• Document extract:
+++

Remote Sensing Data Analysis


Fall 2017 | T/TH 1:45-2:45pm | ECCR 151 (Lab: ECCR 239)

Course Description

With an explosive increase in the availability of high-resolution terrestrial remote sensing data, analyzing it has become a big data problem. Increasingly, machine learning is being recognized as a powerful tool for addressing this challenge. This course covers some of the most commonly used machine learning techniques in remote sensing data analysis, specifically for clustering, classification, feature extraction and dimensionality reduction. The course also covers inverse methods used to retrieve geophysical information from atmospheric remote sensing data. The course materials are organized into five sections: (1) Introduction, (2) Feature Extraction and Selection, (3) Clustering, (4) Classification, and (5) Inverse Methods for Atmospheric Remote Sensing Data. Hands-on computational homework (in Matlab or/and Python) and group and individual projects provide opportunities to apply classroom curricula to real remote sensing data.

+++

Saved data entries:
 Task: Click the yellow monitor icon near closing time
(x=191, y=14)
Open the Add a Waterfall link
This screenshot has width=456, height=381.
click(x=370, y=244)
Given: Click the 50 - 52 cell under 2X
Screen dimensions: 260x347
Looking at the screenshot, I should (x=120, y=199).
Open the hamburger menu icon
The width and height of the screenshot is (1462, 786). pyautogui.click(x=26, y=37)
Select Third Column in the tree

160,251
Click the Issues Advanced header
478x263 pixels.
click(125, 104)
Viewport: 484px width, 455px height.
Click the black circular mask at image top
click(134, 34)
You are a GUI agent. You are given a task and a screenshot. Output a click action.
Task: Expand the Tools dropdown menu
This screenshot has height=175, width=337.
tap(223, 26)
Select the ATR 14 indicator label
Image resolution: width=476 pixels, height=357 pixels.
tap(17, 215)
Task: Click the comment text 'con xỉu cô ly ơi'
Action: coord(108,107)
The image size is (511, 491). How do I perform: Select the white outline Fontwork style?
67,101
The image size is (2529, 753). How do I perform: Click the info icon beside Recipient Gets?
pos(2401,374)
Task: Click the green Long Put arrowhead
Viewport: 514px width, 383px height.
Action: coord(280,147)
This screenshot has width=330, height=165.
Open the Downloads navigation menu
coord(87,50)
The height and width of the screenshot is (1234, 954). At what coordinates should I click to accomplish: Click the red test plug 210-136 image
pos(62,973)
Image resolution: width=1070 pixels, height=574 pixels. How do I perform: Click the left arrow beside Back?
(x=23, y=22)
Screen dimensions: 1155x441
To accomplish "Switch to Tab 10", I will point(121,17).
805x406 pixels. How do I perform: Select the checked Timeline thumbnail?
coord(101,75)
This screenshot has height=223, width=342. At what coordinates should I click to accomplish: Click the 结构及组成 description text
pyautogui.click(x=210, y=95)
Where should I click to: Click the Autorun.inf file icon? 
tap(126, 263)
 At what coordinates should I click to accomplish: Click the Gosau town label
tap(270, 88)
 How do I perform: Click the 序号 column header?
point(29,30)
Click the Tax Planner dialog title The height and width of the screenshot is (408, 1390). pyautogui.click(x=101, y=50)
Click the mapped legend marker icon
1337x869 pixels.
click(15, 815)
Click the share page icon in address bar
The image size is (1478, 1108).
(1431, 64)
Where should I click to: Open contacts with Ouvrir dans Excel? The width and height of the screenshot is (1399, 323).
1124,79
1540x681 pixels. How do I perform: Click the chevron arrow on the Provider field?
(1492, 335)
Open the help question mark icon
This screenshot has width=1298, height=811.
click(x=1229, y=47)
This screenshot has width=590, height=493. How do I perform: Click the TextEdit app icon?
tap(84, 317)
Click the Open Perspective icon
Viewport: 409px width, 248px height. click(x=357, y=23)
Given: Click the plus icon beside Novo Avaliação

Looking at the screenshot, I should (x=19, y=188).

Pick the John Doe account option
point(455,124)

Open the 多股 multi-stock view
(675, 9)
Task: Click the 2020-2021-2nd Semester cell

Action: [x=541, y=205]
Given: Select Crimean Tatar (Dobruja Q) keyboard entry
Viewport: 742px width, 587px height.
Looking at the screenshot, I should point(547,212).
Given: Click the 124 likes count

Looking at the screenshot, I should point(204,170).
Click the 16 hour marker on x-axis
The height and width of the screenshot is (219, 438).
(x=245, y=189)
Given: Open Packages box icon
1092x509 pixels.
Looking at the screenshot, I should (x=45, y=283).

+++

• Problem 1: In the remote sensing course page, into which five sections are the course materials organized?
• Problem 2: Extend the remote sensing course page with a few sentences that pick up after its final line.
The entries are separate material and have no connection to the remote sensing course page.

• Your response 1: Introduction, Feature Extraction and Selection, Clustering, Classification, and Inverse Methods for Atmospheric Remote Sensing Data.

• Your response 2:
Class Learning Goals

The goal of this course is to introduce commonly used machine learning techniques and inverse methods in remote sensing data analysis, equipping students with the knowledge and skills to apply modern data analysis techniques to remotely sensed data on their own. Students will: (1) develop a deeper understanding of machine learning and inverse methods in the context of remote sensing data analysis; (2) actively apply their own understanding of the fundamentals and tradeoffs of different approaches in critiquing current remote sensing data analysis research; and (3) develop the skills, confidence and creativity to design and solve a remote sensing data analysis problem of their choice.

Prerequisites

Some basic understanding of estimation theory and statistical learning techniques (e.g., ASEN 5044 Statistical Estimation for Dynamical Systems, ASEN 5307 Engineering Data Analysis Methods), as well as programming experience with Matlab or/and Python and familiarity with software engineering tools are desired.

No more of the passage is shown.